_Textausschnitt_
====================

Future-Tech und Kastendenken
Was Japan in den 1980ern Japan für Cyberpunk war, das sind Indien und China für die SciFi-Techno-Thriller des noch jungen 21. Jahrhunderts. Alan Dean Foster, mit derzeit 108 Büchern einer der fleißigsten Genre-Vielschrieber, hat diesen Trend erkannt und einen Near-Future-Krimi für den westlichen Geschmack verfasst, würzig, aber nicht zu scharf.
Sagramanda, der namensgebende Schauplatz des Romans, ist eine fiktive Megalopolis im Indien der nahen Zukunft. Mit 100 Millionen Einwohnern ein nahezu unkontrollierbarer, multi-religiöser und verpesteter Moloch, in dessen Spannungsfeld von Armenvierteln und Luxuskaufhäusern täglich Unruhen auflodern und Morde kaum noch gezählt werden können. In diesem Hexenkessel taumeln fünf völlig unterschiedliche Personen und ein Tiger aufeinander zu:
Taneer Buthlalee. Der Biochemiker versteckt sich vor zwei unterschiedlichen Verfolgern: Vor seinem ehemaligen Arbeitgeber und vor seinem Vater. Ersterem hat er die Daten zu einer bahnbrechenden genetischen Forschung gestohlen und will sie jetzt für eine gigantische Summe an die Konkurrenz verkaufen. Letzterer will seinen Sohn niederstrecken, weil dieser sich mit einer Angehörigen der niedrigsten Kaste, einer Unberührbaren, verloben will.
Sanjay Gosh. Ein ehemaliger Kleinbauer, der jetzt einen Souvenirshop betreibt, dessen Sortiment jedoch nicht nur Postkarten umfasst, sondern gelegentlich auch bewusstseinserweiternde Substanzen. Gosh hat eine abhörsichere Kommunikationsanlage und wird von Buthlalee als Vermittler angeheuert, was ihn bisweilen an den Rand seines Karmas treibt.

====================

_Arbeitsauftrag_
Schreib die Buchbesprechung zum Roman Sagramanda vollständig und wortgetreu ab. Die Daten spielen hierfür keine Rolle.

_Gesammelte Daten_
====================

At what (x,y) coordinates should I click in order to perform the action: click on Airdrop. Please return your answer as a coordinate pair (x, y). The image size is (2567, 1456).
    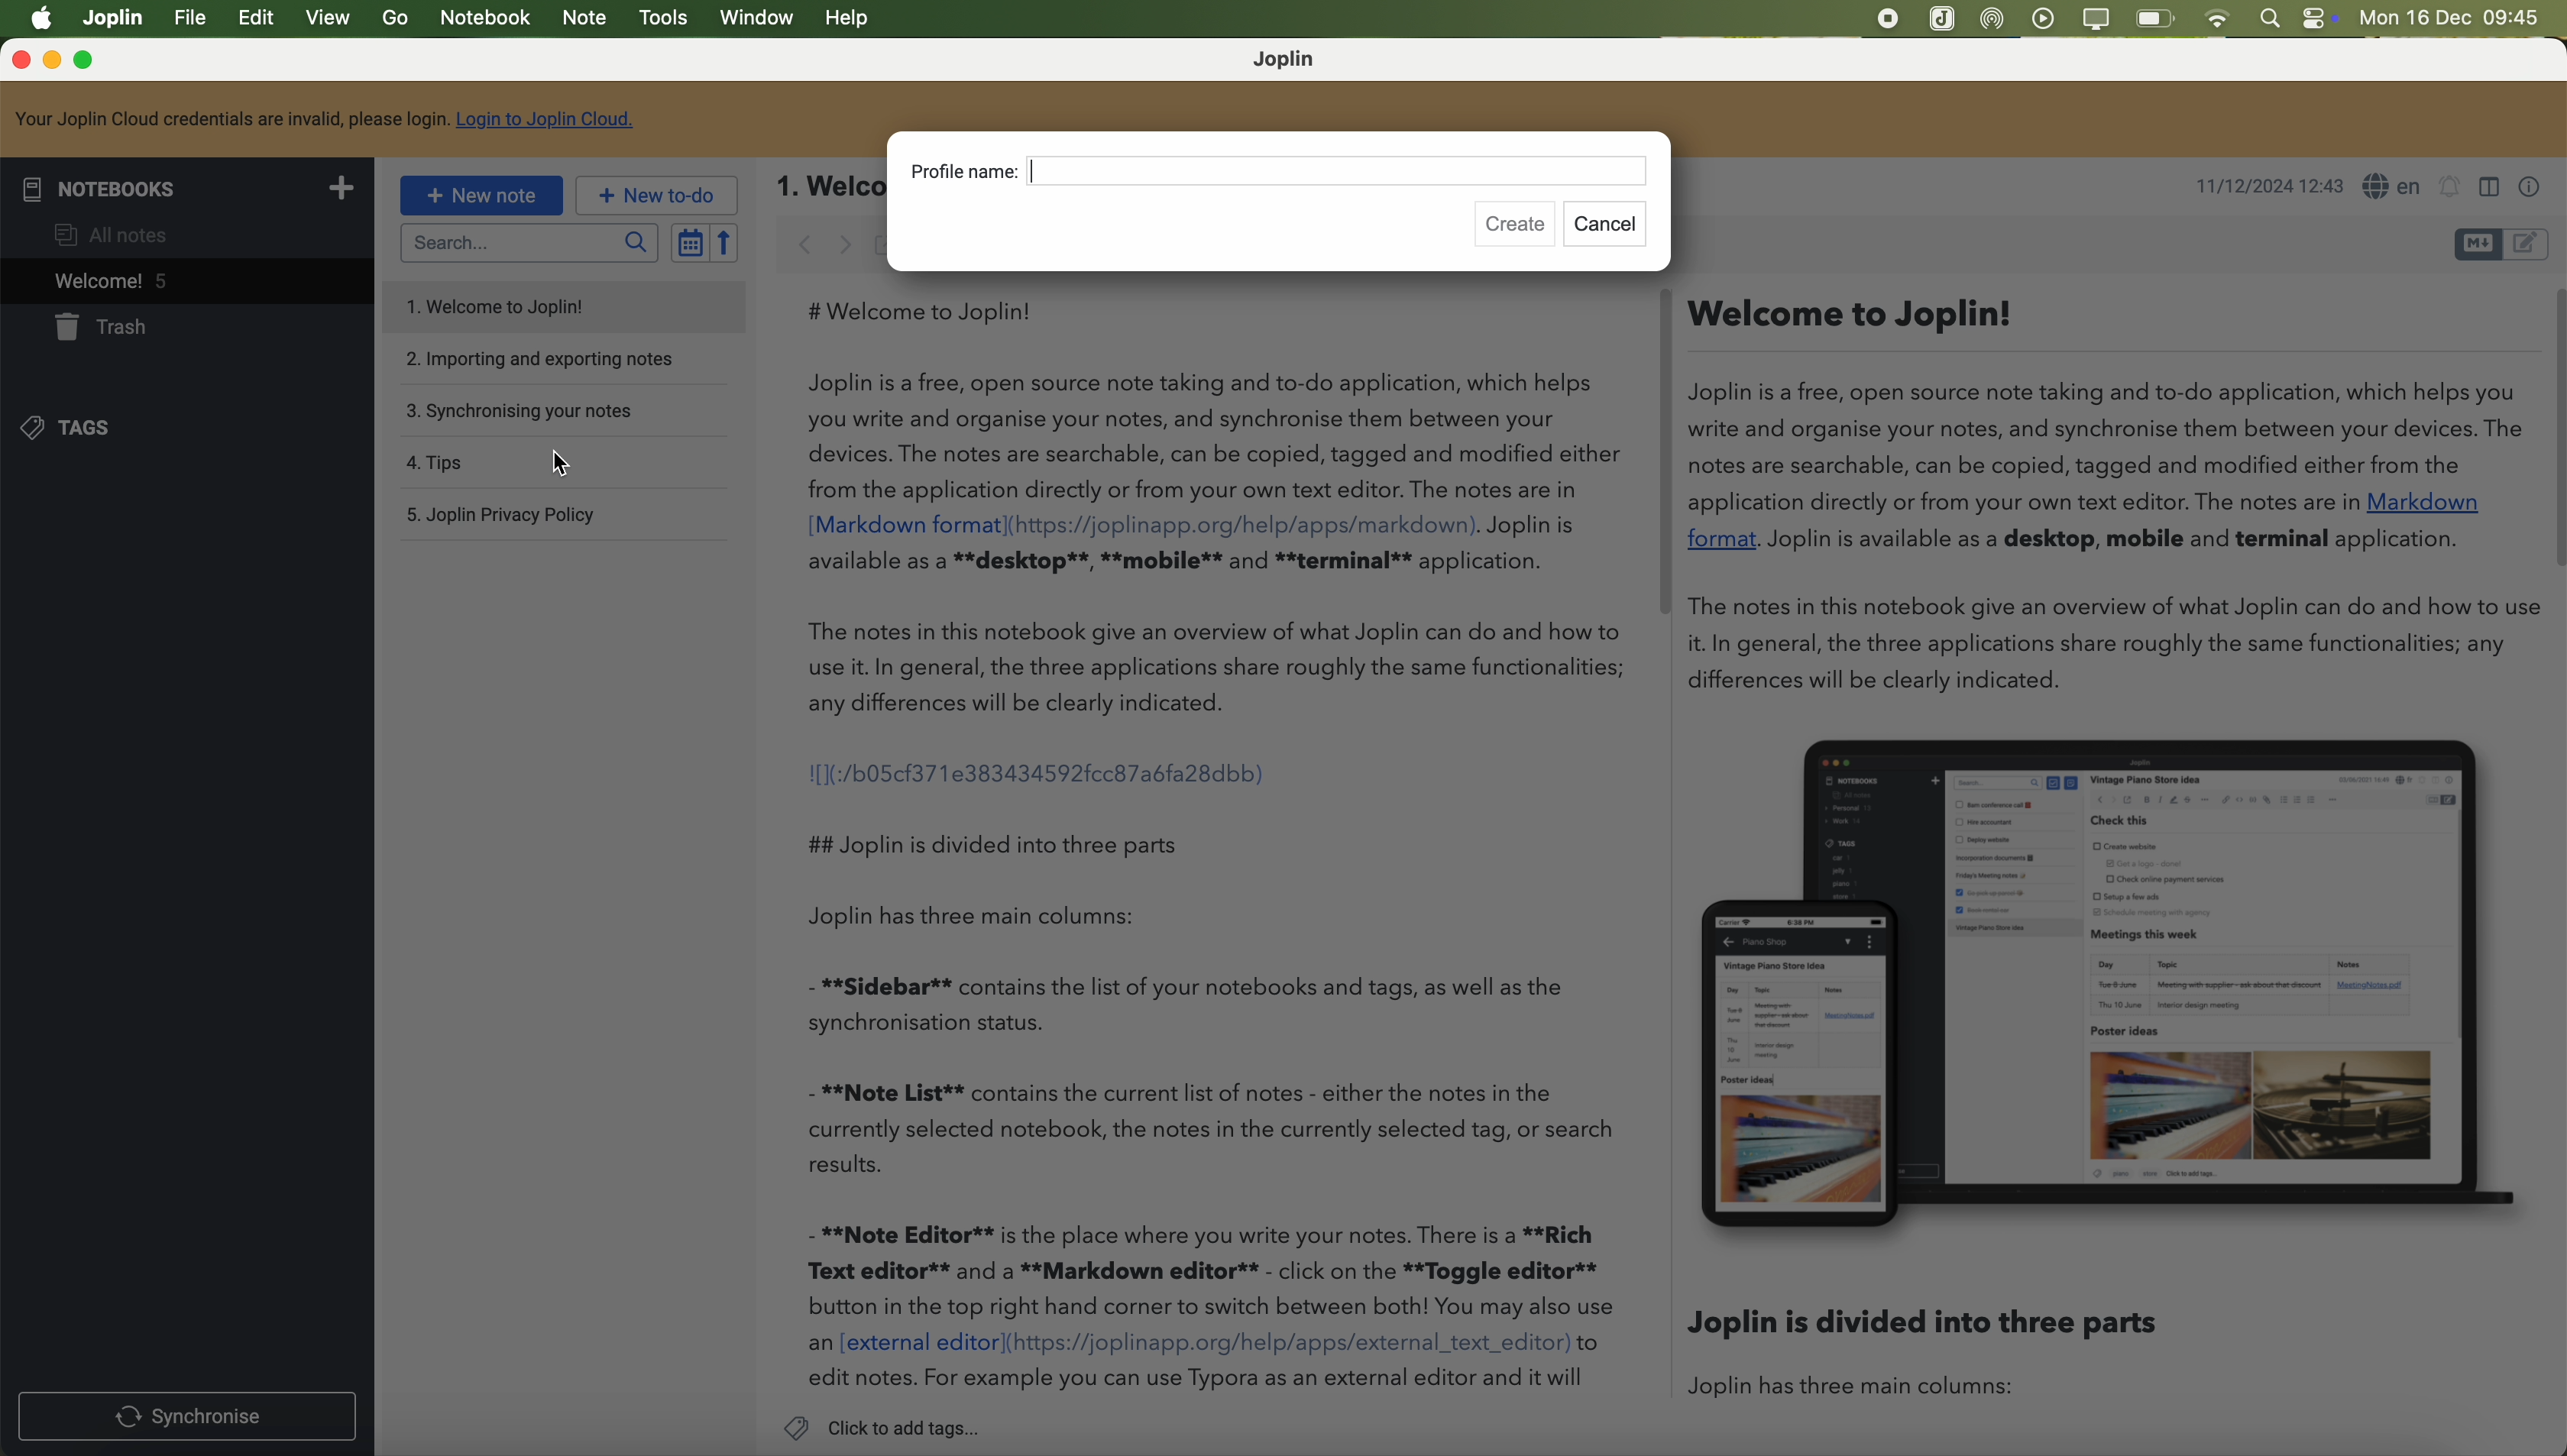
    Looking at the image, I should click on (1997, 20).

====================

_Lösung_
Future-Tech und Kastendenken
Was Japan in den 1980ern Japan für Cyberpunk war, das sind Indien und China für die SciFi-Techno-Thriller des noch jungen 21. Jahrhunderts. Alan Dean Foster, mit derzeit 108 Büchern einer der fleißigsten Genre-Vielschrieber, hat diesen Trend erkannt und einen Near-Future-Krimi für den westlichen Geschmack verfasst, würzig, aber nicht zu scharf.
Sagramanda, der namensgebende Schauplatz des Romans, ist eine fiktive Megalopolis im Indien der nahen Zukunft. Mit 100 Millionen Einwohnern ein nahezu unkontrollierbarer, multi-religiöser und verpesteter Moloch, in dessen Spannungsfeld von Armenvierteln und Luxuskaufhäusern täglich Unruhen auflodern und Morde kaum noch gezählt werden können. In diesem Hexenkessel taumeln fünf völlig unterschiedliche Personen und ein Tiger aufeinander zu:
Taneer Buthlalee. Der Biochemiker versteckt sich vor zwei unterschiedlichen Verfolgern: Vor seinem ehemaligen Arbeitgeber und vor seinem Vater. Ersterem hat er die Daten zu einer bahnbrechenden genetischen Forschung gestohlen und will sie jetzt für eine gigantische Summe an die Konkurrenz verkaufen. Letzterer will seinen Sohn niederstrecken, weil dieser sich mit einer Angehörigen der niedrigsten Kaste, einer Unberührbaren, verloben will.
Sanjay Gosh. Ein ehemaliger Kleinbauer, der jetzt einen Souvenirshop betreibt, dessen Sortiment jedoch nicht nur Postkarten umfasst, sondern gelegentlich auch bewusstseinserweiternde Substanzen. Gosh hat eine abhörsichere Kommunikationsanlage und wird von Buthlalee als Vermittler angeheuert, was ihn bisweilen an den Rand seines Karmas treibt.